Results of our study show that ecosystem- to regional-scale elevation-change analyses are an effective means for quantifying whole system accretion and erosion and for characterizing change in the physical structure of the seafloor at spatial resolutions needed for numerical modeling of physical oceanographic processes. Furthermore, results from these analyses are valuable for examining the relative contribution of erosion and accretion processes and identifying missing gaps in process accounting. We suggest that combining comprehensive elevation-change analyses with coordinated ecosystem process studies and appropriately scaled geologic characterization can better establish the links among contemporary processes causing coral reef ecosystem degradation, long-term changes in the physical structure of the environment, and future implications for physical and societal impacts. There are, however, some key limitations that should be considered in future applications of these methods:

• Elevation-change analyses alone do not attribute physical change in seafloor structure to cause, but they can be combined with results from field observations and process studies to help identify and account for the causes.

• Calculation of accretion and erosion from these methods is limited to volumetric values and cannot be used to determine mass of carbonate without more detailed analysis of sediment and materials bulk densities.

• Not all historical or contemporary bathymetric data sets are appropriate for use in these studies. The coarse horizontal resolution of most historical data limits assessments to large spatial scales. Careful evaluation of the potential error due to data resolution must be performed.

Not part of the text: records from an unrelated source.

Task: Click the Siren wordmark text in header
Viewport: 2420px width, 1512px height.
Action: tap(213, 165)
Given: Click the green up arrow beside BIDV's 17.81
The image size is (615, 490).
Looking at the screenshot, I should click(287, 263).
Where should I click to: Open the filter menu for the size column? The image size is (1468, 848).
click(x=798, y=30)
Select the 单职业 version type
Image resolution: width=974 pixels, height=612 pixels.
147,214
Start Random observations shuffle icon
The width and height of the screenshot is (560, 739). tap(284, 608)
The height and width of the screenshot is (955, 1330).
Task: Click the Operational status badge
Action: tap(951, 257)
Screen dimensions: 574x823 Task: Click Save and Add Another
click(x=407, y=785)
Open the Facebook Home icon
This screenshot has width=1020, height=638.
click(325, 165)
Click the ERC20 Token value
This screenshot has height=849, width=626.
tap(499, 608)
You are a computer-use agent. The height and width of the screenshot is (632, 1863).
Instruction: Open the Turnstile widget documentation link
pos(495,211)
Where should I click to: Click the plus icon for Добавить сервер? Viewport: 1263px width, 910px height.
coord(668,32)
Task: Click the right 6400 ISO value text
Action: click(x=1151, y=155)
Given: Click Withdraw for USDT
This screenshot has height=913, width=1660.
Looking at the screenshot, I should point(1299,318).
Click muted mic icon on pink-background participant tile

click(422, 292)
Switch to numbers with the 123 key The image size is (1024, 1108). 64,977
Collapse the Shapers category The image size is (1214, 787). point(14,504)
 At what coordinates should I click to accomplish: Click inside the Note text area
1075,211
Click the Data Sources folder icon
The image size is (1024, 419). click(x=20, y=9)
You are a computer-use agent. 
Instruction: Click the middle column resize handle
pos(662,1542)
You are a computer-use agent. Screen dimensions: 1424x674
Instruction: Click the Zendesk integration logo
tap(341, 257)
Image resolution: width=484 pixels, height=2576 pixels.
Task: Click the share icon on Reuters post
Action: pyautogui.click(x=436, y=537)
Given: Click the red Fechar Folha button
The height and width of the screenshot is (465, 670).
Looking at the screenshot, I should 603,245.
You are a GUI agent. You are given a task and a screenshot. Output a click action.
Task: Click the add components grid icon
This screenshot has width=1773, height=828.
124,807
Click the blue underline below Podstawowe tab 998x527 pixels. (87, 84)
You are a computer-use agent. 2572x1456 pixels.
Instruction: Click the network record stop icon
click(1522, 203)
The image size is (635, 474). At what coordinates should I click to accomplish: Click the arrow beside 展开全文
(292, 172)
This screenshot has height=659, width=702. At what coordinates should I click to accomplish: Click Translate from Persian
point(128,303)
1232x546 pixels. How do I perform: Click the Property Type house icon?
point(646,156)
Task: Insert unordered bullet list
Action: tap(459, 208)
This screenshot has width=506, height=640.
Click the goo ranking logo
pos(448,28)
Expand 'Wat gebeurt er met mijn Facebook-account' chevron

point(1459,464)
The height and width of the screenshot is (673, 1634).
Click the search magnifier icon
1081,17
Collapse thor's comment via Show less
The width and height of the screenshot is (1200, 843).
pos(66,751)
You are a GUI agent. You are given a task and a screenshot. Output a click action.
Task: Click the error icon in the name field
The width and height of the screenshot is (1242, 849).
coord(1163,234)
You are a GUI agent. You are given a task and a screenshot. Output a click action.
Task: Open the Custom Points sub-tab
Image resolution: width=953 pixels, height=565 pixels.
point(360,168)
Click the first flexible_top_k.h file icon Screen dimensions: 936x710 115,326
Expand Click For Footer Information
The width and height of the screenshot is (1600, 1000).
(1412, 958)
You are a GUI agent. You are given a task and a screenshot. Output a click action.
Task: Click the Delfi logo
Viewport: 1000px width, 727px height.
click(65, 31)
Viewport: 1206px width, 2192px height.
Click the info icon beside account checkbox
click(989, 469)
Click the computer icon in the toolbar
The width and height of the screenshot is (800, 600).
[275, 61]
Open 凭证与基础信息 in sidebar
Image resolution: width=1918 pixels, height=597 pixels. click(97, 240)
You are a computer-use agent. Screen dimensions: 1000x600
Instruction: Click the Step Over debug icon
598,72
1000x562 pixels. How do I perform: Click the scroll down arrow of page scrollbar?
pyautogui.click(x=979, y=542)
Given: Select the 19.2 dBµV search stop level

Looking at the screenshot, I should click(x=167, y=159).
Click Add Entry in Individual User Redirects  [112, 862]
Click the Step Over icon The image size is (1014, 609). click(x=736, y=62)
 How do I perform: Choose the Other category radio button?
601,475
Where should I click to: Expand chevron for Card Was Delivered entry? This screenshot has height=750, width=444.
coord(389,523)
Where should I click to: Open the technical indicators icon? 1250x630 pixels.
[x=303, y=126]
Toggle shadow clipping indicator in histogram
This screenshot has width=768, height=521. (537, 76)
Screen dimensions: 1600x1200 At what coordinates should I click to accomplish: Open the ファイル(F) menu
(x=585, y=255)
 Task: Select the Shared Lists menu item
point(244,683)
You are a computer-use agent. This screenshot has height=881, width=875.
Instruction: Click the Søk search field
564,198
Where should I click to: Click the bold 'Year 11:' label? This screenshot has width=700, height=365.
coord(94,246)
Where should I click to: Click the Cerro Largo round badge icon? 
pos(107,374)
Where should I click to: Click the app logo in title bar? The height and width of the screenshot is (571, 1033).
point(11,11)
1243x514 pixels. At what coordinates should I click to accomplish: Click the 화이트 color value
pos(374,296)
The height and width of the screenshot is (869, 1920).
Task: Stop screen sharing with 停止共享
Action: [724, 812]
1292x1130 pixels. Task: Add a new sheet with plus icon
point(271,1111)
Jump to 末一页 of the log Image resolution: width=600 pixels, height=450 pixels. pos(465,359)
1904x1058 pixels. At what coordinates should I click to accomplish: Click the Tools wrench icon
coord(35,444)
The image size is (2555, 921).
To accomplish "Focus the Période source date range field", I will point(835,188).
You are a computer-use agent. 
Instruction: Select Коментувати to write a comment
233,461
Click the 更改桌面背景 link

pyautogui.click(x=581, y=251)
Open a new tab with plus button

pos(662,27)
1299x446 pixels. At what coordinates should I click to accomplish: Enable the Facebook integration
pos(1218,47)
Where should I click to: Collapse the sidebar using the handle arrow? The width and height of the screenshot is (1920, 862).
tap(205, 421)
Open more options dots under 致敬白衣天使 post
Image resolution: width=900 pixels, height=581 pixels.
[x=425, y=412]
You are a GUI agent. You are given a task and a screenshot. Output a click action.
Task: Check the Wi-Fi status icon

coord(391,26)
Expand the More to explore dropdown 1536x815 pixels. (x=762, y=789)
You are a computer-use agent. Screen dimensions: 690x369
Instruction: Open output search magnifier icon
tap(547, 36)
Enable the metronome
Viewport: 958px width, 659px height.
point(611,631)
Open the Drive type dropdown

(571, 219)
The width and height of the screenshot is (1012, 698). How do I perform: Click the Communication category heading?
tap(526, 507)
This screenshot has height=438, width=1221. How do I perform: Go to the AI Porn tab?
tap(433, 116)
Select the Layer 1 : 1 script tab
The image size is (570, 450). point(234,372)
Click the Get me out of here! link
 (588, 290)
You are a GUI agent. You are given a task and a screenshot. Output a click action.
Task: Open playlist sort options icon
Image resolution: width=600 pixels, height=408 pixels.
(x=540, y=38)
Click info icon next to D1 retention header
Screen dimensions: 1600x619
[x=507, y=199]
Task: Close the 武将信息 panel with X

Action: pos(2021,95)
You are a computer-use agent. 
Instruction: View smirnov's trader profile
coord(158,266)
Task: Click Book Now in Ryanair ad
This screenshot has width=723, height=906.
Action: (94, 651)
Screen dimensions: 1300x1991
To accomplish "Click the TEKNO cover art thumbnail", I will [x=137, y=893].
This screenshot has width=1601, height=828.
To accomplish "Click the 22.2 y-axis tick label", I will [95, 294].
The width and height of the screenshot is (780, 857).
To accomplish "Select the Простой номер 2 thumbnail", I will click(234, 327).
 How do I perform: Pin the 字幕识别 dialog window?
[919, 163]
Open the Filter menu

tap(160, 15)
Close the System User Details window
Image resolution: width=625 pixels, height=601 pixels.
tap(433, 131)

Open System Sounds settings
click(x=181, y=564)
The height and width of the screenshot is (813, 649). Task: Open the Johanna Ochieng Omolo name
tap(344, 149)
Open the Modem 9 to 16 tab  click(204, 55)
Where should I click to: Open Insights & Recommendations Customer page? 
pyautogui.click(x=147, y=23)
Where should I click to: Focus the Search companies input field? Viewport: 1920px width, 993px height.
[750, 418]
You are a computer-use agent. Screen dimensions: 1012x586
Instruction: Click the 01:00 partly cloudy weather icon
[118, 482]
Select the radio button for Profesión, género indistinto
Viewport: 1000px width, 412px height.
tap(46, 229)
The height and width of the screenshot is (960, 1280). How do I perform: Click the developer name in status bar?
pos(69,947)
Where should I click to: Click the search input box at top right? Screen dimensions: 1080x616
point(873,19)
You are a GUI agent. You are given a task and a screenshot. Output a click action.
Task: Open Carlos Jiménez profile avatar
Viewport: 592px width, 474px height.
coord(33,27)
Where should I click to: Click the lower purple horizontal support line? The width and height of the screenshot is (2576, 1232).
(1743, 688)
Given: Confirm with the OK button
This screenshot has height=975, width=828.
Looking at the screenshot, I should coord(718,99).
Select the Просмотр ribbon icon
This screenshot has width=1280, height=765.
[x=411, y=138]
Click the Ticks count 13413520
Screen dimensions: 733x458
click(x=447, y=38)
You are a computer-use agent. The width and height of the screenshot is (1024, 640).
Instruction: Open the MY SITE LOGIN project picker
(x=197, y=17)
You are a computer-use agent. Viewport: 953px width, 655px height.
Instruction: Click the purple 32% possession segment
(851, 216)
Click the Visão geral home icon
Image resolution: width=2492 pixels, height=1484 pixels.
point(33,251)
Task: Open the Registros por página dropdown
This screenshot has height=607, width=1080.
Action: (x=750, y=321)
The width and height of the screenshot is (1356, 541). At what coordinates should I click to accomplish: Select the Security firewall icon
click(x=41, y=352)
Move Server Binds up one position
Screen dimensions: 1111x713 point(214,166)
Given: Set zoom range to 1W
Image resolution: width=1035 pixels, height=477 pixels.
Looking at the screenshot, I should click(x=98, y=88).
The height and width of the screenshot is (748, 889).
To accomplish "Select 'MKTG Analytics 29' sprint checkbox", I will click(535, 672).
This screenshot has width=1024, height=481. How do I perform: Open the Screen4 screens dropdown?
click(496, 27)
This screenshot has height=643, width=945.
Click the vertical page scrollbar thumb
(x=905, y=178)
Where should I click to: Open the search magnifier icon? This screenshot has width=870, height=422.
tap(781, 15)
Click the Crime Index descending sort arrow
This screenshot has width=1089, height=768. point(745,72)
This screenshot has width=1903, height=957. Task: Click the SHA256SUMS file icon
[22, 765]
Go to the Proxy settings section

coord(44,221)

The findings of our study show that coral reef ecosystems in the Florida Keys, US Virgin Islands, and Maui, Hawaii, are net erosional. Elevation and volume losses observed in our study indicate the amount of erosion that has occurred over the past several decades has likely been underestimated in previous studies. Substantial erosion was observed both in coral-dominated and non-coral-dominated habitats. However, erosion in non-coral habitats accounted for most of the volume loss at these study sites, suggesting that carbonate production at these sites can no longer support accretion of coral reefs or their adjacent habitats. Select habitats that were more distant from large population centers, or were located in protected areas or near refuges, showed either lower rates of erosion or net accretion, illustrating the value of managed protection in these areas. However, those areas showing net accretion could not compensate for ecosystem-scale mean-loss trends. The magnitude of reef volume lost due to erosion provides evidence for the onset of an Anthropocene reef crisis similar to ancient reef crises caused by climate change and marked in the geologic record by regional and global declines in reef volume. Losses in mean seafloor elevation over the past few decades have already increased local sea level rise to water depths not predicted to occur until near 2100 and to levels that exacerbate impacts of coastal erosion, storm surge, waves, and tsunami hazards. The magnitude of erosion that has already occurred, trajectories for continued coral reef degradation, and increasing sea level place these ecosystems and nearby communities at elevated and accelerating risk to coastal hazards.